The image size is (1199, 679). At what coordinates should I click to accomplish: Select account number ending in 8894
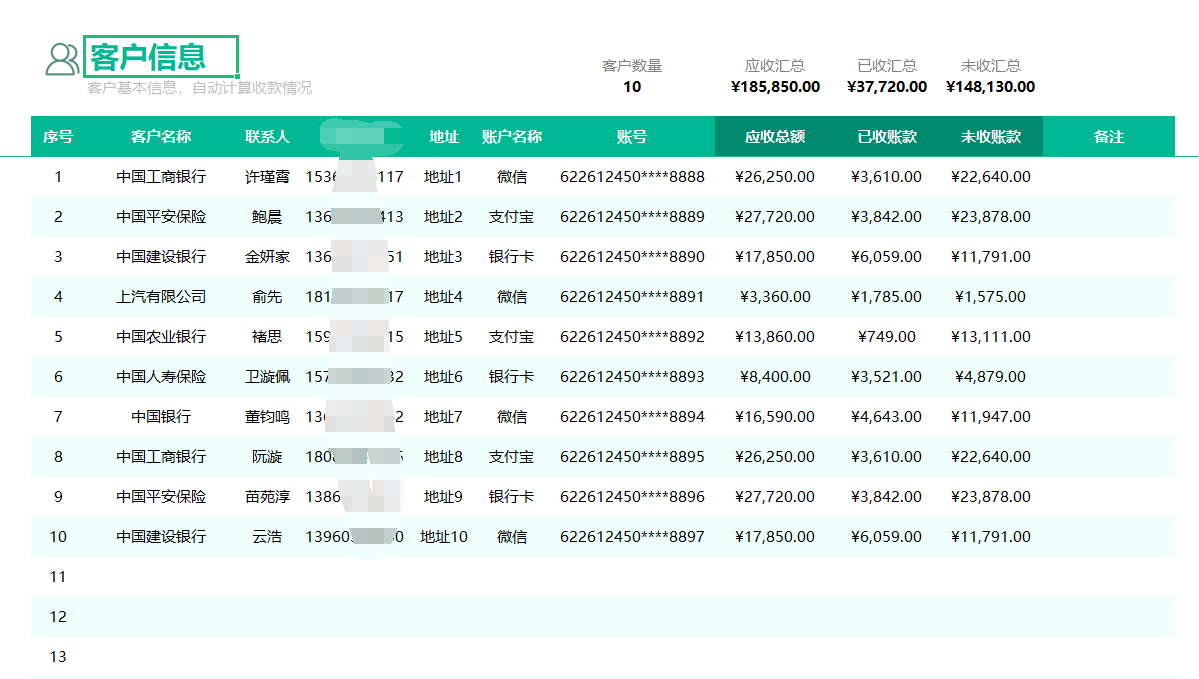[632, 417]
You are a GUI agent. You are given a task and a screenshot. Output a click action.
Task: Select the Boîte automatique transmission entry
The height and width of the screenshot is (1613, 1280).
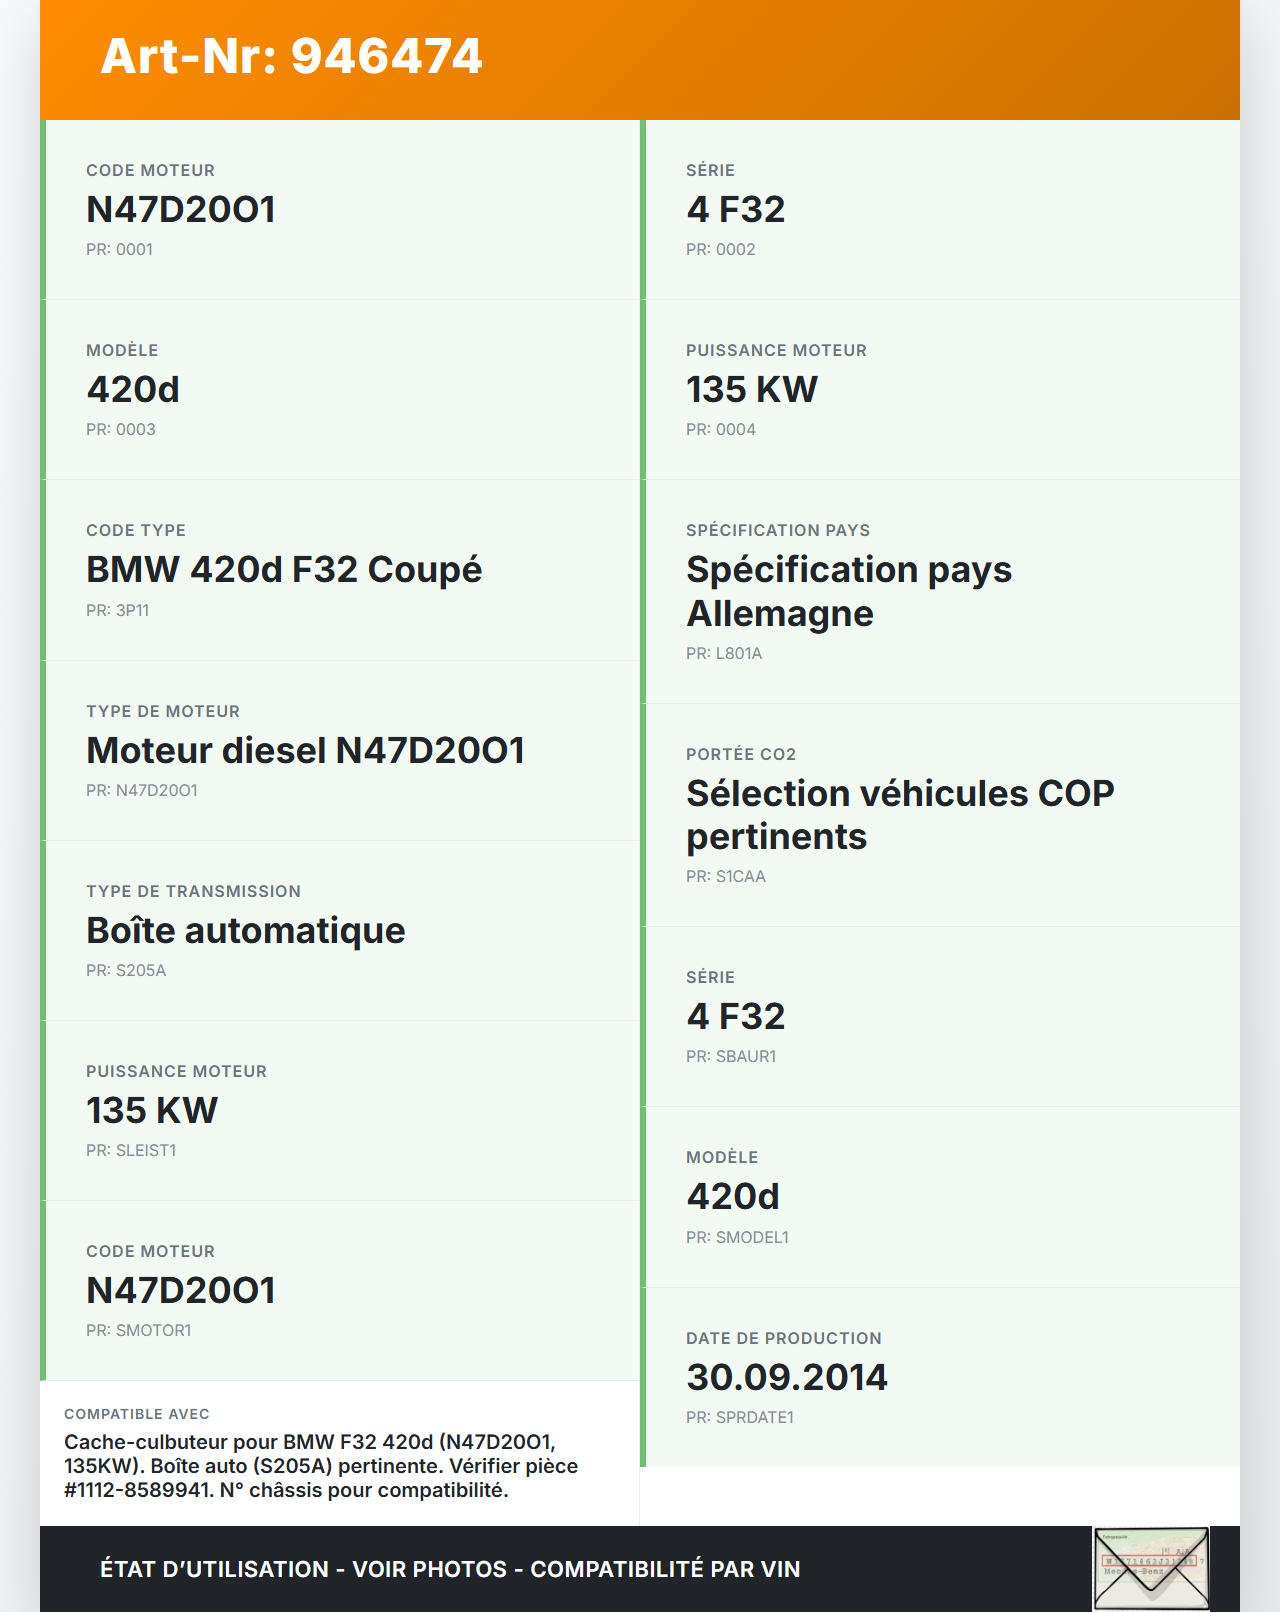click(x=246, y=931)
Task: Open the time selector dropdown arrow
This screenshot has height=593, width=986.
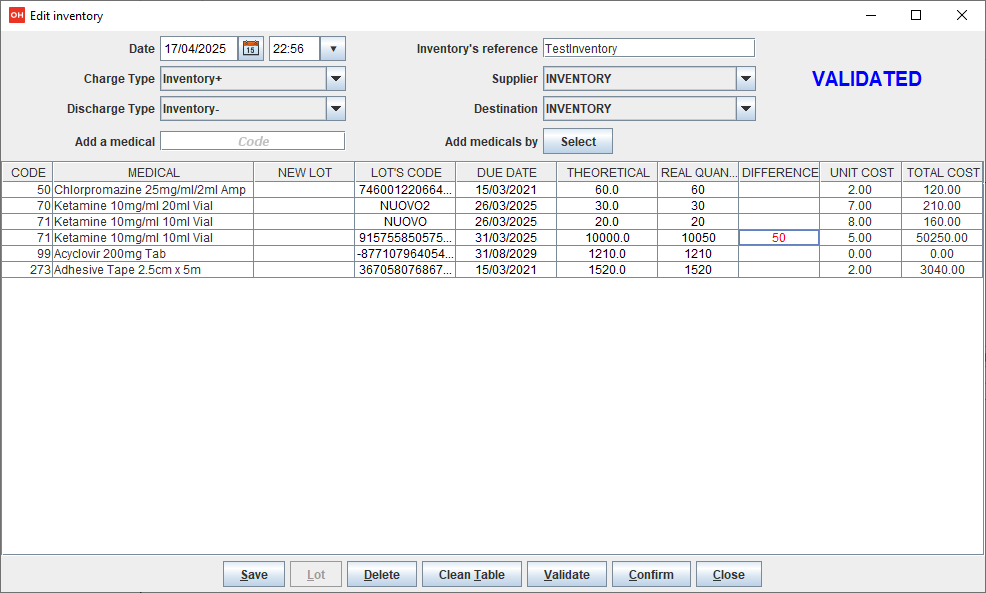Action: click(333, 48)
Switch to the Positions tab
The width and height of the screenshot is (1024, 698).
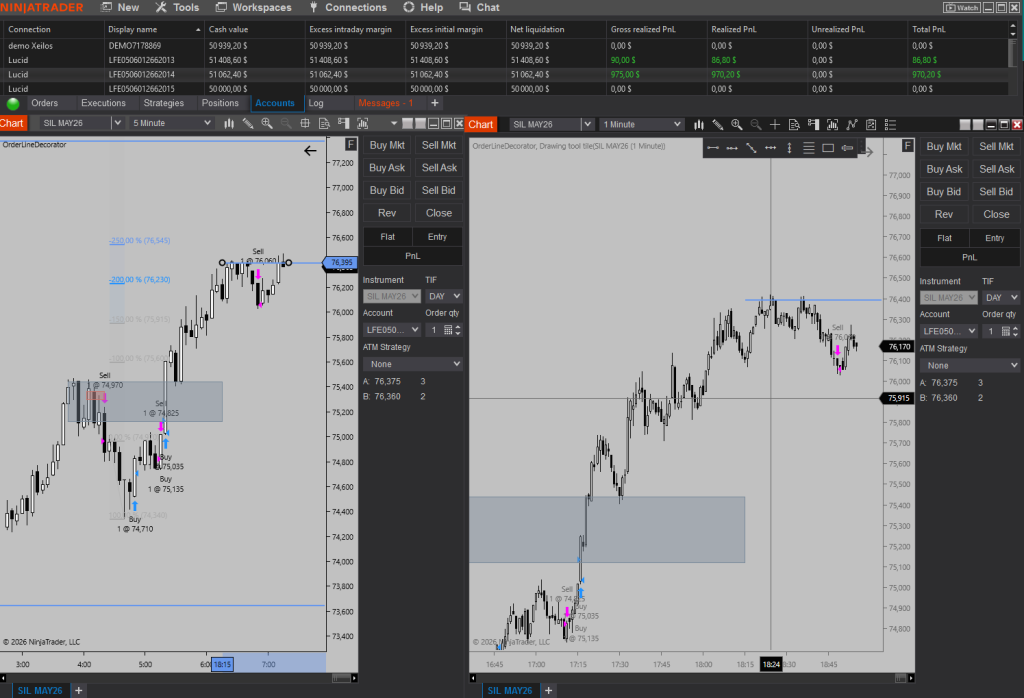(220, 103)
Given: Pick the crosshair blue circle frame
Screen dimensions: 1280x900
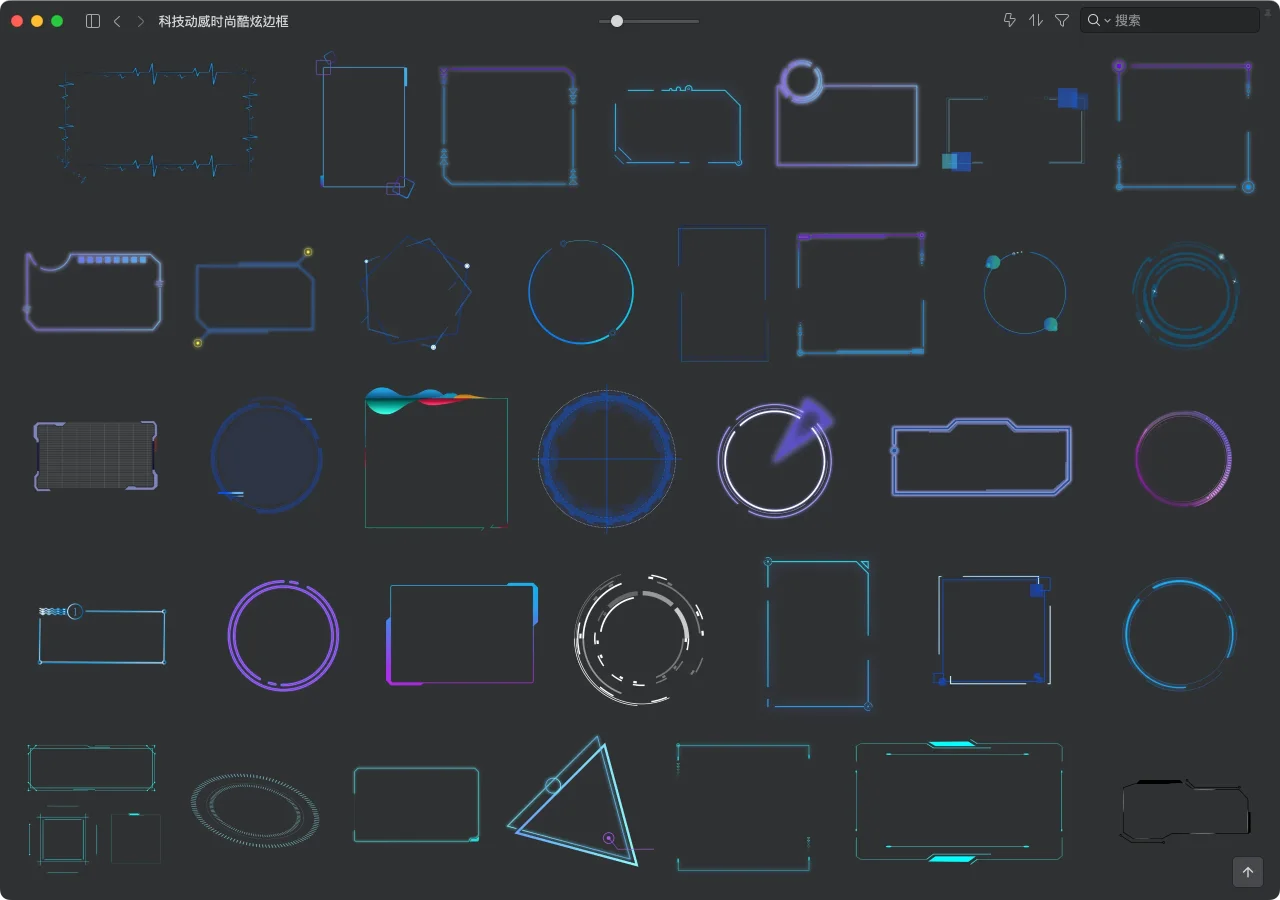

Task goal
When you reach an image, pass over it, and retype all other material exactly.

Exercise output
The image size is (1199, 679). At what coordinates should I click to accomplish: Select account number ending in 8894
[632, 417]
You are a GUI agent. You are given a task and a screenshot. Output a click action.
Task: Select the Boîte automatique transmission entry
The height and width of the screenshot is (1613, 1280).
click(x=246, y=931)
Task: Open the time selector dropdown arrow
This screenshot has height=593, width=986.
Action: click(333, 48)
Switch to the Positions tab
The width and height of the screenshot is (1024, 698).
(220, 103)
Given: Pick the crosshair blue circle frame
Screen dimensions: 1280x900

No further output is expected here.